Recorded: 14 May 2004
I don’t think anybody should own genes. I think just as the sequence itself should be freely available, much of the information within it should be freely available. It cannot be owned by a company, in particular in any way or form that then perhaps restricts others from equal use or equal access. I think certainly that should apply to sequence, to genes and much of the knowledge of the genome.
David Bentley, molecular biologist and geneticist, is currently Vice President and Chief Scientist of DNA Sequencing at Illumina, Inc., a commercial developer of genetic analysis tools and systems.
Educated at the University of Cambridge (M.A. in biochemistry) and the University of Oxford (Ph. D.), Dr. Bentley was a postdoctoral fellow, lecturer, and senior lecturer at Guy's and St. Thomas's Hospital in London from 1991 to 1993 where he studied mutations that cause genetic diseases, and a Senior Lecturer in the Division of Medical & Molecular Genetics at the University of London.

--- REQUIREMENT 1 ---
Reproduce verbatim the stretch of the David Bentley page from "Recorded: 14 May" through "of the genome.".
--- REQUIREMENT 2 ---
Answer these questions from the David Bentley page:
(a) On what date was it recorded?
(b) At which company is he Vice President and Chief Scientist of DNA Sequencing?
(c) At which university did he earn his Ph.D.?

--- DATA EXTRACTS ---
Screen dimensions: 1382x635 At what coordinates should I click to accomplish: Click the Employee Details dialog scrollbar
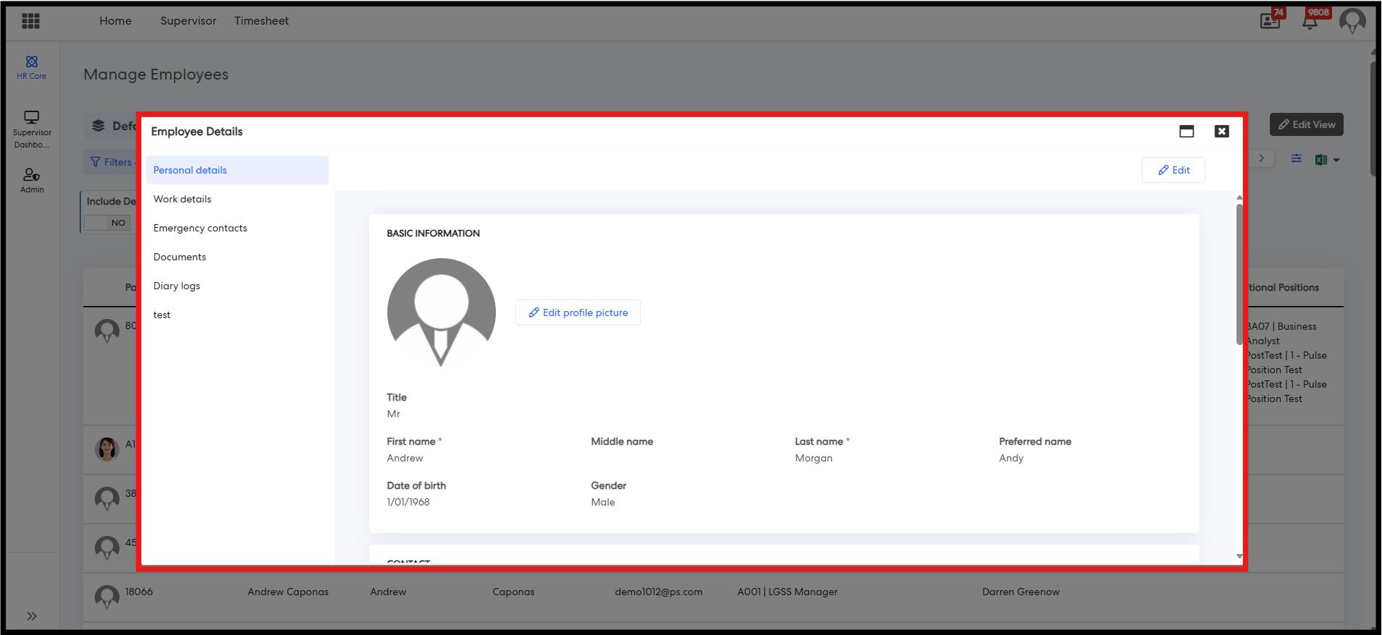[1239, 275]
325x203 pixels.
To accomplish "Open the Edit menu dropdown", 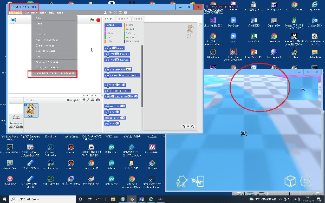I will click(x=43, y=12).
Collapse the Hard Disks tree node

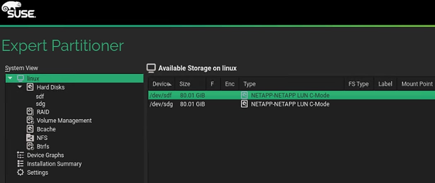coord(20,87)
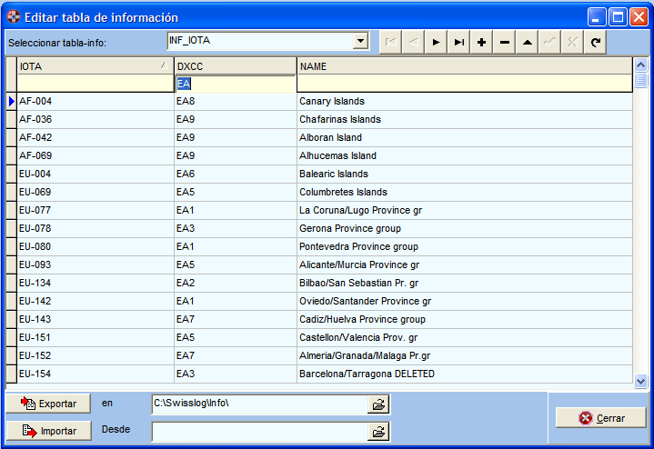Click the NAME column header

[464, 66]
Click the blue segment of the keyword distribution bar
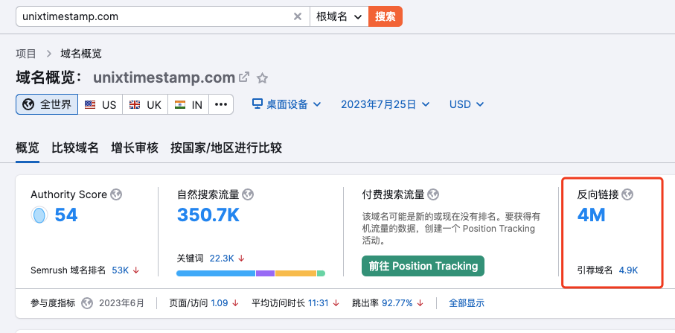Screen dimensions: 675x333 point(215,273)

--- EXERCISE SOLUTION 1 ---
Recorded: 14 May 2004
I don’t think anybody should own genes. I think just as the sequence itself should be freely available, much of the information within it should be freely available. It cannot be owned by a company, in particular in any way or form that then perhaps restricts others from equal use or equal access. I think certainly that should apply to sequence, to genes and much of the knowledge of the genome.

--- EXERCISE SOLUTION 2 ---
(a) 14 May 2004
(b) Illumina, Inc.
(c) The University of Oxford